“Then round and round a thousand eddies boil

On t’other side – then pause as if for breath

One minute – and ingulphed – like life in death”

- John Clare, ‘The Flood’

The figures form in peripheral vision. 

Half-glimpsed coalescences of things that now exist only in dream, nightmare, folk song, children’s books neutered and spayed, moronic characters in pixellated distractions for the overpaid and overfed. Figures carved into the old buildings. Leering faces and exaggerated vulvas, wodewose and sheela-na-gig. The name of that guest-on-tap we quaff in our new ale bar, the yuppie’s wine den given a new twist, understanding that people get a sort of comfort from these old figures long after the meaning has been leached away. We want returned to us that which we have lost. We will never find it in these places. We try nonetheless. The Hobgoblin grimaces on our bottles. We smile. We would sit in the green spaces kindly given to the people long ago, when Victoria sat on a throne she didn’t deserve. The local shop, oblique sign of a dead Empire’s implosion, offered green glassed cider with a dancing goblin gesticulating wildly on the label. We couldn’t resist such items. Pathetic sops that made us feel connected to some kind of history even as we swelled the accounts of Thatchers. We drank. The world seemed more hopeful, for a while, as young children kicked under-inflated footballs around and the weak English sun did its best. 

Occasionally, the old gifts that I was given as a child were allowed to flare back into life.

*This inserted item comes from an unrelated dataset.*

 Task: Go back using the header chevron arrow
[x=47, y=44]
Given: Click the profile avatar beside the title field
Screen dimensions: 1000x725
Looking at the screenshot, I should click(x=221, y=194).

Look, I would say, a green woodpecker, up there in the tree. They’re hard to see in the city, unless you know where and how to look. Woodpecker fuelled many teenage vomit-nights in provincial parks.

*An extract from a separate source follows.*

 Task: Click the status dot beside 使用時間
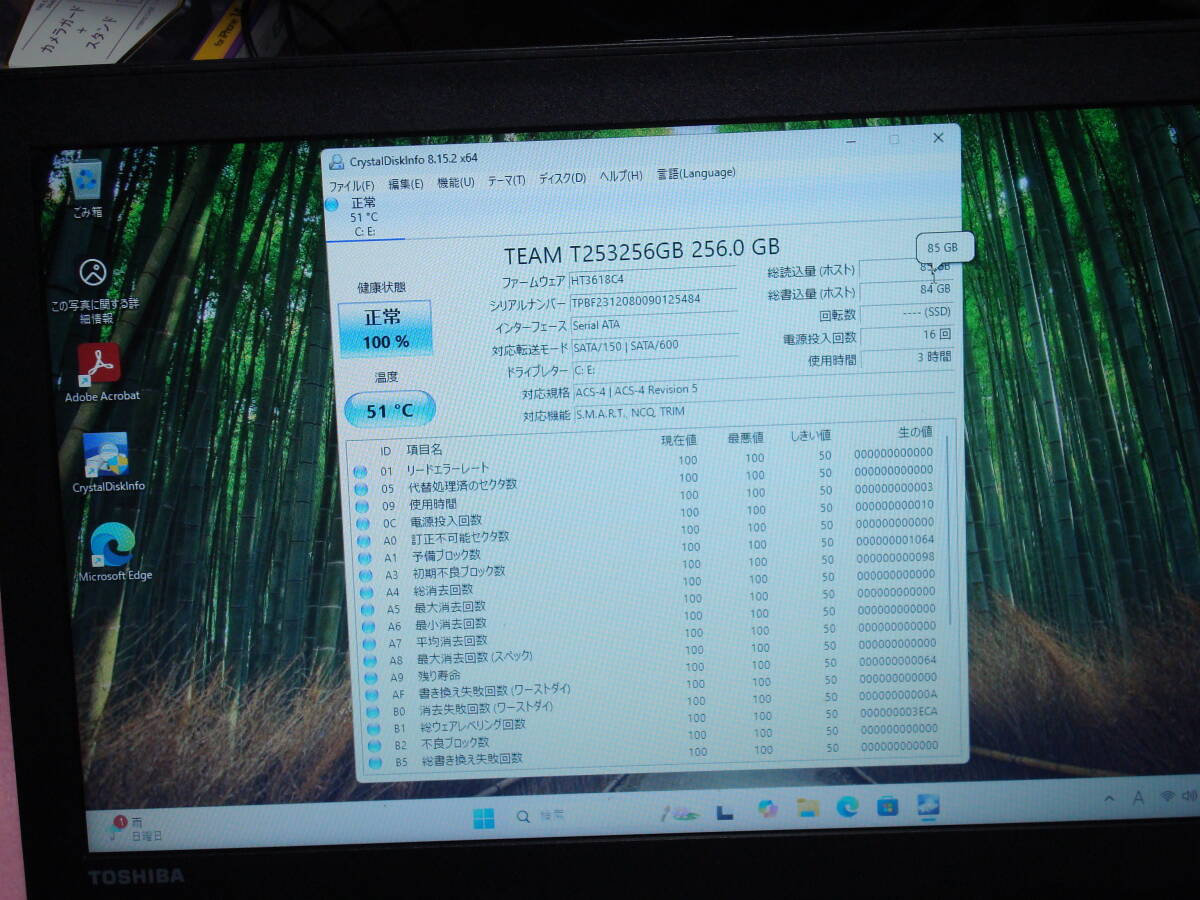pyautogui.click(x=362, y=504)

Alighting from our bicycles, we would shelter from the grey sky’s downpour under sighing willows that stood guard between the Hertford Union and Victoria Park. Coots and moorhens, occasionally the majestic heron, would pass us uninterested.

All these things such small stimuli, but constant. So the figures form in peripheral vision. We swear we recognise them. Isn’t that?....

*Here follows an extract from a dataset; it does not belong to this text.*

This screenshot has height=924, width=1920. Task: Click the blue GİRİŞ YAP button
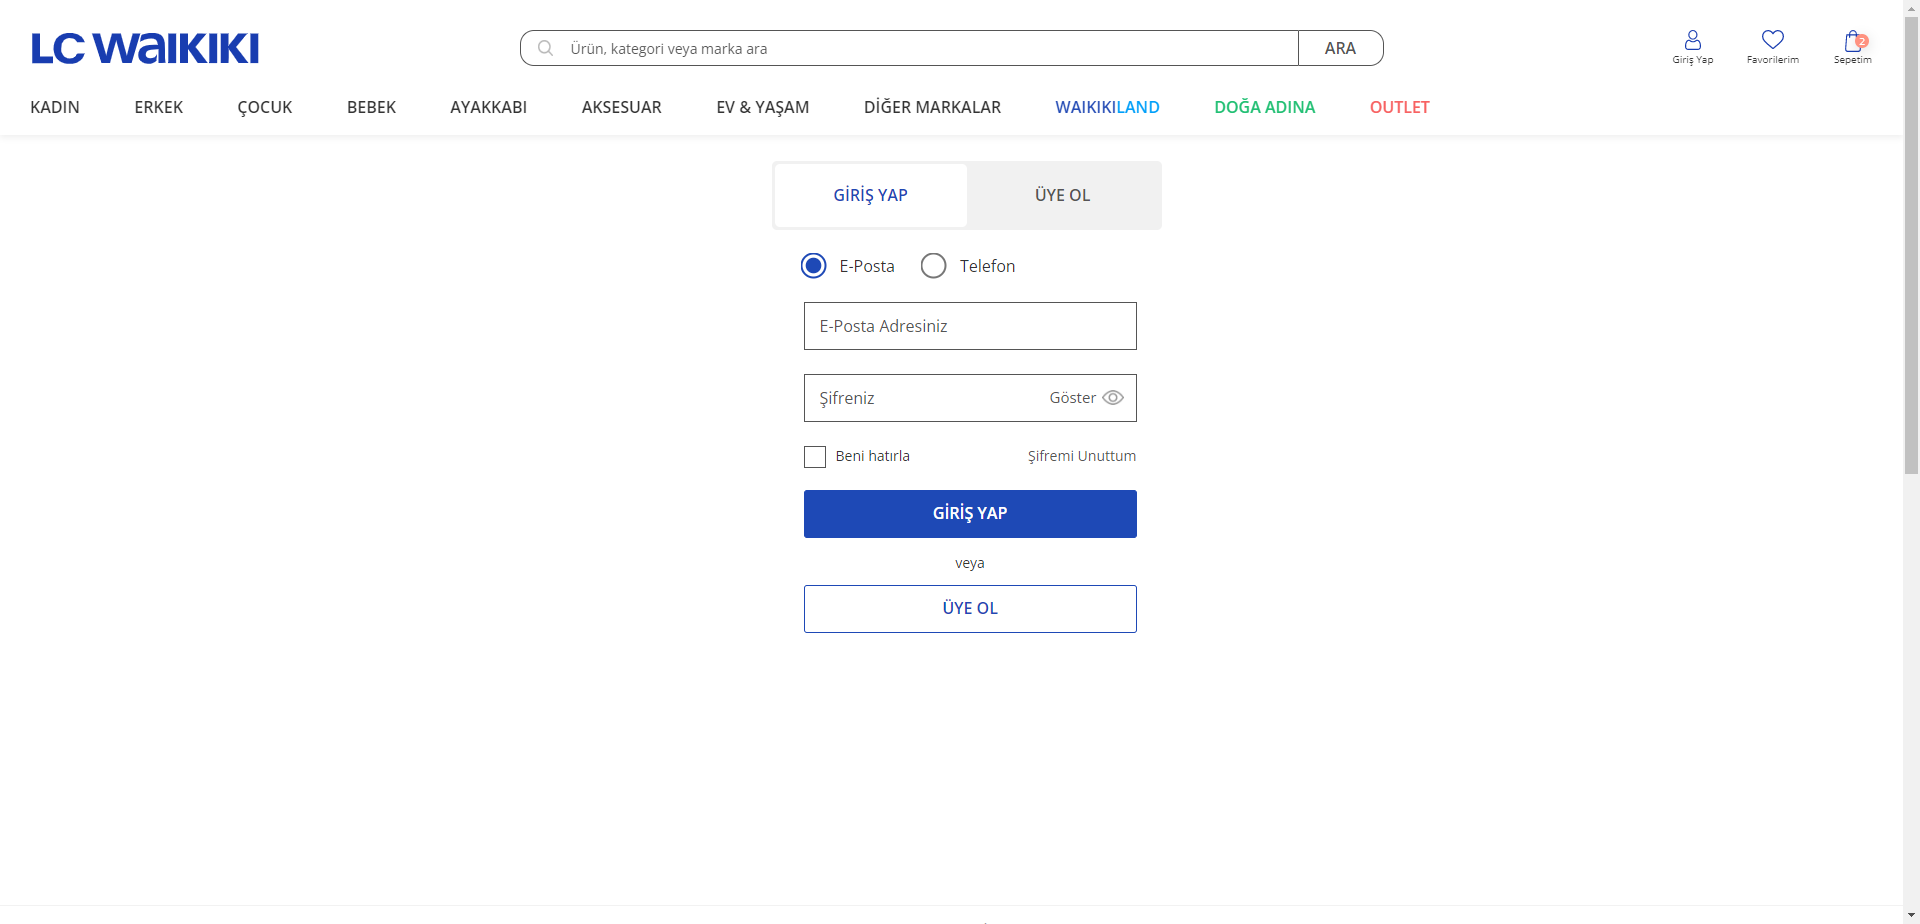coord(970,514)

Undernourished imaginations start projecting fantastic figures against dull concrete backdrops. I would stand in an over-lit supermarket aisle, comparing offers with dull abandon, not really caring what pre-packaged faecal matter that I’d shove down my gullet that night. Mealy mouthed objections to consuming dead flesh as I walked the humming consumer corridors that spread for miles beyond the horizon, the only vegetation in sight artfully packaged in clear plastic, sliced, diced and washed for my convenience. I would arrive home after an aeon with nothing to do, no knives to blunt on soiled veg, no difficult peeling. I was grateful for the time saved.

The water was rising to my door. Staring out at a drowned world, courtesy of Thames Water, I indulged in fantasies of escaping the island as burly firemen waded through silted water, clearing debris, while I smoked cigarettes and had my photo taken by the local paper (I would discover later). The island was drowning, their efforts in vain. So what choices are there? Dive in to the flowing Thames water, go under and be swept out to sea. Or stay here, where I am not really home. I am waterbound. I can’t get home.

The politician-show flickers unreal on the old yellow television set. We, qualified, educated and unemployed talk about the state of the nation. Why don’t we take to the road? Or escape to Asia like so many before us. It is tempting. But we are water bound on the island, and no flights or boats are leaving. They say the trains are no longer running. We at least have our bicycles.